Records from a dataset:
══════════

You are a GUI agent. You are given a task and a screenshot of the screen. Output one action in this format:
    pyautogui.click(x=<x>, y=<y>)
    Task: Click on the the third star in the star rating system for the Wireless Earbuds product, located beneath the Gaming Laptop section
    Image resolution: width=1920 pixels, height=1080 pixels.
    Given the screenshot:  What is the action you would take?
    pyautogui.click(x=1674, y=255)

══════════

Reproduce all of the data above word for word.

You are a GUI agent. You are given a task and a screenshot of the screen. Output one action in this format:
    pyautogui.click(x=<x>, y=<y>)
    Task: Click on the the third star in the star rating system for the Wireless Earbuds product, located beneath the Gaming Laptop section
    Image resolution: width=1920 pixels, height=1080 pixels.
    Given the screenshot:  What is the action you would take?
    pyautogui.click(x=1674, y=255)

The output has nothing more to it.